En effet, les exemples les plus frappants étant ceux des citoyens assesseurs dans les tribunaux correctionnels désaccordés avec la diminution des jurés en cours d’assises et l’appel criminel dévolu aux victimes malgré l’opposition gouvernementale antérieure, le bilan de ce quinquennat ne pouvait qu’être médiocre dans son éparpillement, son absence de hiérarchisation des problèmes et son peu de vision. La méthode, si j’ose dire, qui l’a suscité était elle-même chaotique, toute de subjectivité narcissique et d’impréparation, comme si la justice était une exigence démocratique trop peu sérieuse pour mériter un dessein clair et mûri. Les illustrations seraient nombreuses de cette frénésie, de cette agitation, de ces décrets impérieux révélant l’amateurisme désinvolte du président ou, plus gravement, une désorganisation de l’État, un service semblant n’être pas informé de ce qu’envisageait un autre et le tout aboutissant à l’approximation. A la fois, l’ignorance du pouvoir et le pouvoir de l’ignorance ! Le verbe haut mais la pensée basse.

L’expérience des citoyens assesseurs devait être évaluée au bout de deux ans puis d’un an, avant de l’être dix jours à peine étant écoulés. Les peines planchers allant augmenter la population carcérale auraient appelé, en même temps, une grande loi pénitentiaire instaurant décence matérielle et dignité humaine pour les détenus ; facilitant les missions du personnel de surveillance. Elle est venue bien plus tard, sans l’ampleur souhaitée. C’est en fin de mandat seulement que les dysfonctionnements de l’exécution des peines, relevés par tous, ont été abordés sur le plan législatif.

L’essentiel et l’accessoire n’ont jamais été distingués

Comment ne pas évoquer, pour dégrader davantage encore ce tableau, les ridicules et navrantes péripéties liées à la volonté de suppression du juge d’instruction ? Le processus autoritaire et expéditif mis en oeuvre a eu pour conséquence paradoxale de renforcer cette fonction dont plusieurs dossiers emblématiques ont démontré l’utilité à cause d’un parquet trop dépendant sur le plan politique. Il y a eu évidemment certaines avancées, notamment l’augmentation du budget, la question prioritaire de constitutionnalité ou la réforme du Conseil supérieur de la magistrature.

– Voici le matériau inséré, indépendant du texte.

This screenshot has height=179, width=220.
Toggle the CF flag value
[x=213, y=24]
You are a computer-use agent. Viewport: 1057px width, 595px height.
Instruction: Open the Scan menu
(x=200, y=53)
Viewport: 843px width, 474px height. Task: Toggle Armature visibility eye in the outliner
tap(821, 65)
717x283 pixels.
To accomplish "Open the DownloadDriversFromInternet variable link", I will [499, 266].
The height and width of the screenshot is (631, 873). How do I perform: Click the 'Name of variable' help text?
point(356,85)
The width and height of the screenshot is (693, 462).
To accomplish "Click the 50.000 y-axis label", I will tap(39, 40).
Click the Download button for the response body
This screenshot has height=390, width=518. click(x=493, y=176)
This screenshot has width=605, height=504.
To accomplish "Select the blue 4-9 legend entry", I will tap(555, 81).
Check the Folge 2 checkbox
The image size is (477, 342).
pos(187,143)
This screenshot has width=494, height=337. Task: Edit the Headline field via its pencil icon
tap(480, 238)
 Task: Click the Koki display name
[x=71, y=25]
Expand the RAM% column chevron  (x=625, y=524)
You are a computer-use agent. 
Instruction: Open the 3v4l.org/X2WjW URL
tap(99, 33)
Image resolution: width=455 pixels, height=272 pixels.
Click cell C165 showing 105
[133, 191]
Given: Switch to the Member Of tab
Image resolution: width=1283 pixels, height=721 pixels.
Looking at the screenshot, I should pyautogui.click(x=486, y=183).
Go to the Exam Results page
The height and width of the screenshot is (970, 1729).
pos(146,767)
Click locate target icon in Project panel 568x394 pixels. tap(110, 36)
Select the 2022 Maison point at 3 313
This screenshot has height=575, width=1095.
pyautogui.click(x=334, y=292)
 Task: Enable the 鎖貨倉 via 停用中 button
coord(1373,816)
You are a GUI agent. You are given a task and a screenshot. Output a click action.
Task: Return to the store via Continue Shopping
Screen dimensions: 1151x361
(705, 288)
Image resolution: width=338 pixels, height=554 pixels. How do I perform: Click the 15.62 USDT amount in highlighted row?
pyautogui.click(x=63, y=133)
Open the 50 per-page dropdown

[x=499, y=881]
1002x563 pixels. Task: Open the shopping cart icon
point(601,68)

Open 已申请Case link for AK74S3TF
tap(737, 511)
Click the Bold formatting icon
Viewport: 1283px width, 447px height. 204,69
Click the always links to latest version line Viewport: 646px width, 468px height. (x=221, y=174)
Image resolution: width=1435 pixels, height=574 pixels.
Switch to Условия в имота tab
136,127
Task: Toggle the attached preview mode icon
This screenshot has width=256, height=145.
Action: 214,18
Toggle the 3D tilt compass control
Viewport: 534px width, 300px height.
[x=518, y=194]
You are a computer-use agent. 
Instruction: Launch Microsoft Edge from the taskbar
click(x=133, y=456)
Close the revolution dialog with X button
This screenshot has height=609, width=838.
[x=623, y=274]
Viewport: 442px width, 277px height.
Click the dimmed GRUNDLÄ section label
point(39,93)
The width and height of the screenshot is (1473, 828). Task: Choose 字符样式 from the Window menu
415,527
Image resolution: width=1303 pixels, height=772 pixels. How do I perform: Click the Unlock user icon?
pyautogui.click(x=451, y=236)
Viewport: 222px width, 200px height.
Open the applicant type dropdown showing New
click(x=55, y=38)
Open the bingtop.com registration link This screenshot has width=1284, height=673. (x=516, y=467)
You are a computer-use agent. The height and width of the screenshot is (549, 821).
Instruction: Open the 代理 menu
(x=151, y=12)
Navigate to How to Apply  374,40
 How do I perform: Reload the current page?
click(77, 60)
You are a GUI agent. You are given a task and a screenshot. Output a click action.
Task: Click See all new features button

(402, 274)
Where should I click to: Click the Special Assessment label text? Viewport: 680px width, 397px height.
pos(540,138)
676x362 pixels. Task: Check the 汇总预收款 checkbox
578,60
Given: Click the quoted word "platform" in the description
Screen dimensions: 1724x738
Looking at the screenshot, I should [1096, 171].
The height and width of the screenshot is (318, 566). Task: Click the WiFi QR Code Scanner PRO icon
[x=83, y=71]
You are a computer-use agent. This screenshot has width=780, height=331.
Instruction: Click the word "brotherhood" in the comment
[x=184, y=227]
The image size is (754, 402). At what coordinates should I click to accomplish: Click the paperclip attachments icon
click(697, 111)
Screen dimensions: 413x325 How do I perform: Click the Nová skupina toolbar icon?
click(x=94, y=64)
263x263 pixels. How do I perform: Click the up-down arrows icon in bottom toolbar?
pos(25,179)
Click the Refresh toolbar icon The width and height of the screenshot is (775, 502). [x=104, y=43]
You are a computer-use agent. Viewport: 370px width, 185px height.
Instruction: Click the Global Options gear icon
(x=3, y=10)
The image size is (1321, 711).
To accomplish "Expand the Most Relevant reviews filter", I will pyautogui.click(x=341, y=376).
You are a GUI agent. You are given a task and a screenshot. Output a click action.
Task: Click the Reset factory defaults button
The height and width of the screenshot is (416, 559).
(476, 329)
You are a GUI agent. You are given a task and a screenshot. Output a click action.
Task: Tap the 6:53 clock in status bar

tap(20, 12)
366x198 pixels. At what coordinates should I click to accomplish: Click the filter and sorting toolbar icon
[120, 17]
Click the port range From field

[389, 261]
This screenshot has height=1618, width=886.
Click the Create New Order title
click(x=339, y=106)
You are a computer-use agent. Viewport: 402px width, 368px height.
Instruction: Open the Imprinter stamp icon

 Mais le pire peut-être de ce quinquennat vient de l’impossibilité de considérer cet actif relatif pour équilibrer un lourd passif parce que la tonalité générale de ce pouvoir, dans l’officiel comme dans l’officieux de la justice (écoutes clandestines Bettencourt et rôle scandaleux de Patrick Ouart, conseiller du président), a été caractérisée par une hostilité non dissimulée à ! égard des magistrats, l’envie affichée de les mettre en cause de manière précipitée, la volonté ostensible de s’appuyer sur une minorité de serviteurs dévoués au pouvoir et en espérant un bénéfice. Sous ce quinquennat, ce que l’hypocrisie dissimulait hier est apparu éclatant, et ce d’autant plus que le garant de l’unité et de l’indépendance du corps judiciaire ne le portait pas en haute estime.

La République promise irréprochable en 2007, malmenée durant cinq ans avec tout de même, car le sarkozysme n’est pas un bloc et ne pouvait pas tout empêcher, des mises en cause de proches du président et peut-être un jour de lui-même, ressemble en 2012 à une idole défaite, dépenaillée, meurtrie et offensée.